▶ **Given instruction**
Would you write out all of the records below word for word, leaving the pictures out?

##### Data provided #####

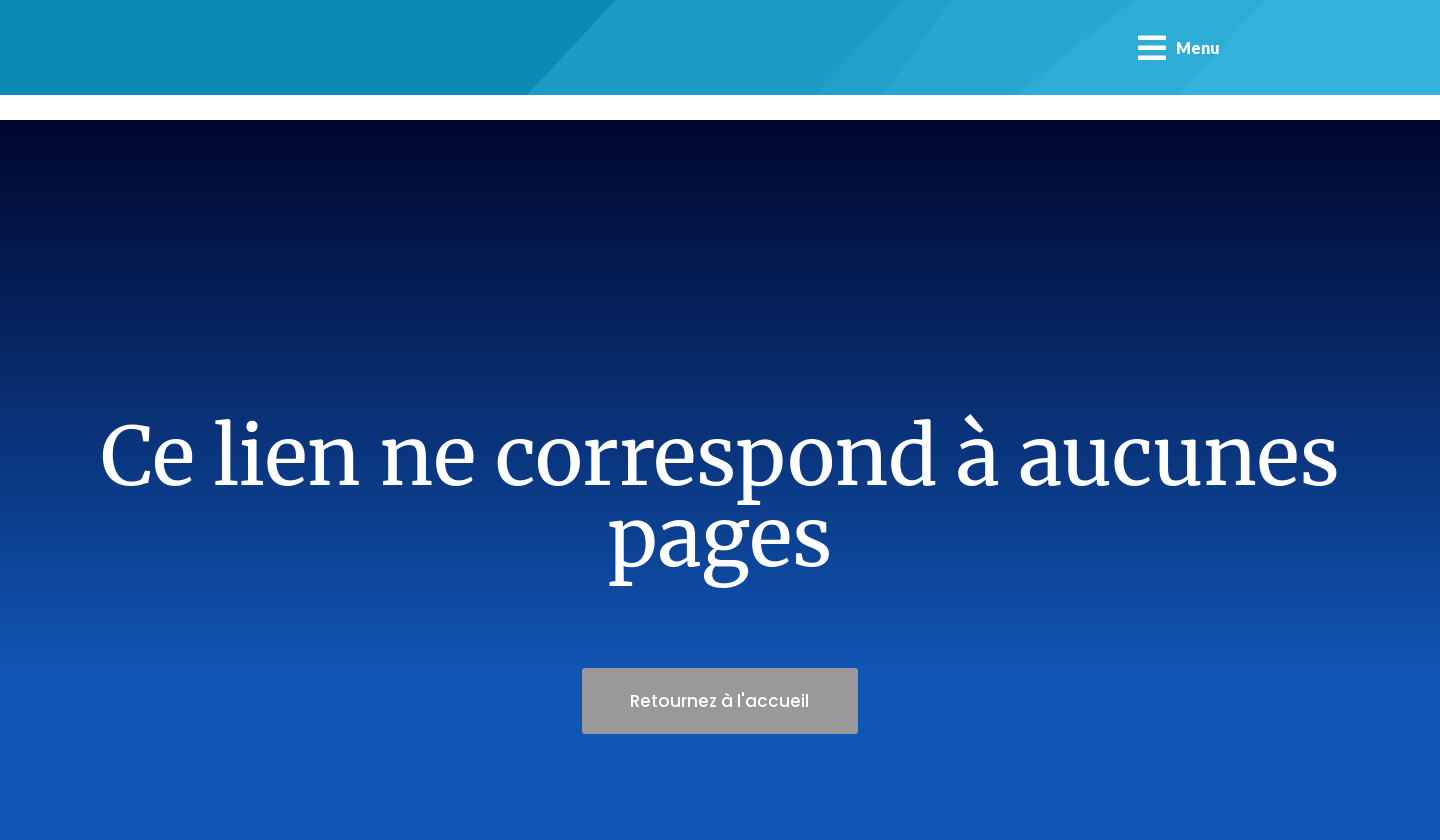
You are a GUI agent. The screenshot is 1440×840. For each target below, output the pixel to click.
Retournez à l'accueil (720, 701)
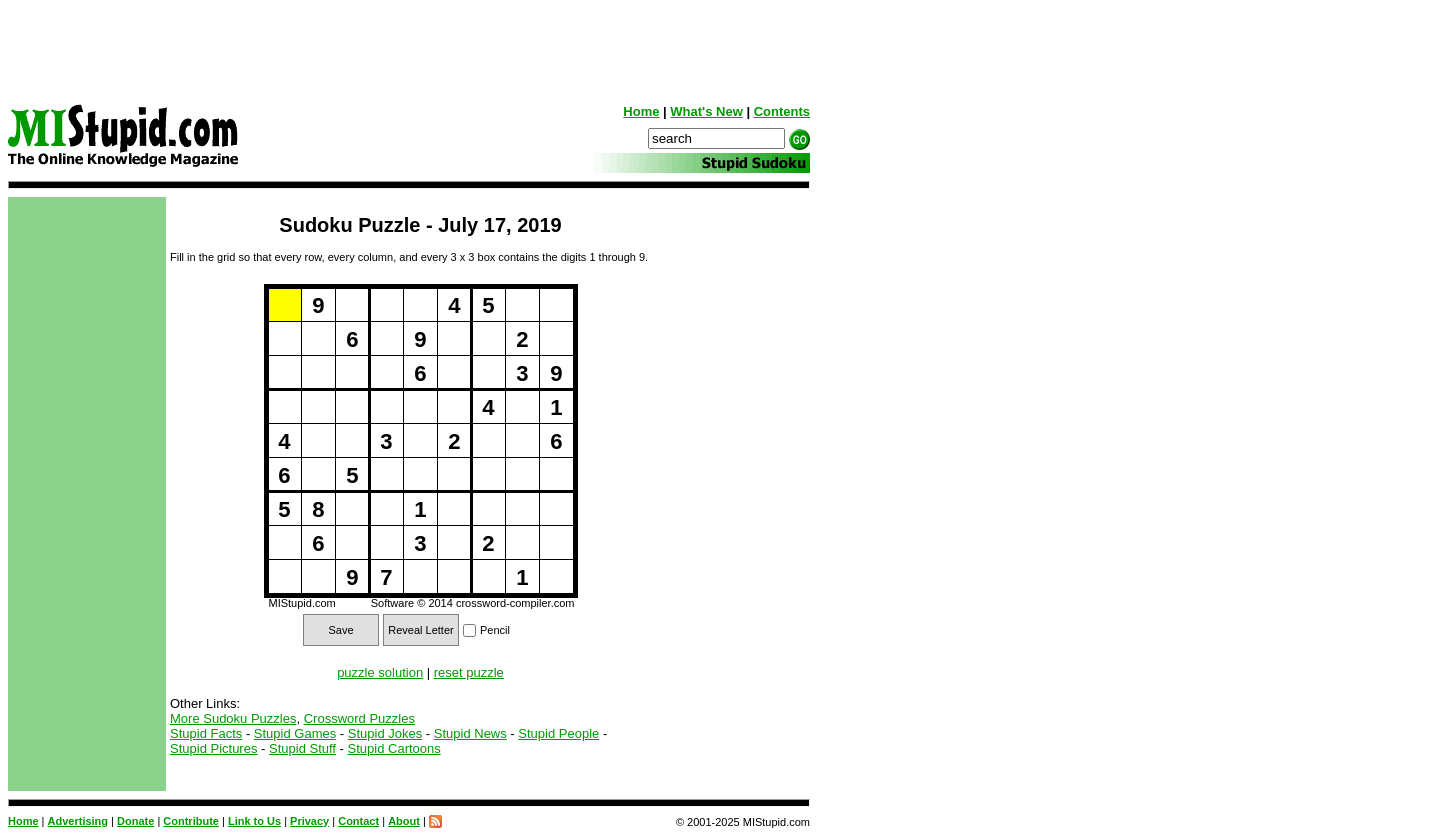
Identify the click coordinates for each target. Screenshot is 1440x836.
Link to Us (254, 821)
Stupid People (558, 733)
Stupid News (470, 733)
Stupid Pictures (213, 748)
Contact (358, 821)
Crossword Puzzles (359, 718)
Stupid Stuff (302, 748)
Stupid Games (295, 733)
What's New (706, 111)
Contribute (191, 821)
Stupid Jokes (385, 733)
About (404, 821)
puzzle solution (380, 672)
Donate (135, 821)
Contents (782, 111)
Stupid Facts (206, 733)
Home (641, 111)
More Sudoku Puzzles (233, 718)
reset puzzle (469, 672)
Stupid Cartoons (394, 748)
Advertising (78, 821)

#####

▶ **Answer to the exercise**
You are a GUI agent. The screenshot is 1440×840. For each target below, output the pixel to click.
Retournez à l'accueil (720, 701)
Identify the click coordinates for each target. Screenshot is 1440x836.
Link to Us (254, 821)
Stupid People (558, 733)
Stupid News (470, 733)
Stupid Pictures (213, 748)
Contact (358, 821)
Crossword Puzzles (359, 718)
Stupid Stuff (302, 748)
Stupid Games (295, 733)
What's New (706, 111)
Contribute (191, 821)
Stupid Jokes (385, 733)
About (404, 821)
puzzle solution (380, 672)
Donate (135, 821)
Contents (782, 111)
Stupid Facts (206, 733)
Home (641, 111)
More Sudoku Puzzles (233, 718)
reset puzzle (469, 672)
Stupid Cartoons (394, 748)
Advertising (78, 821)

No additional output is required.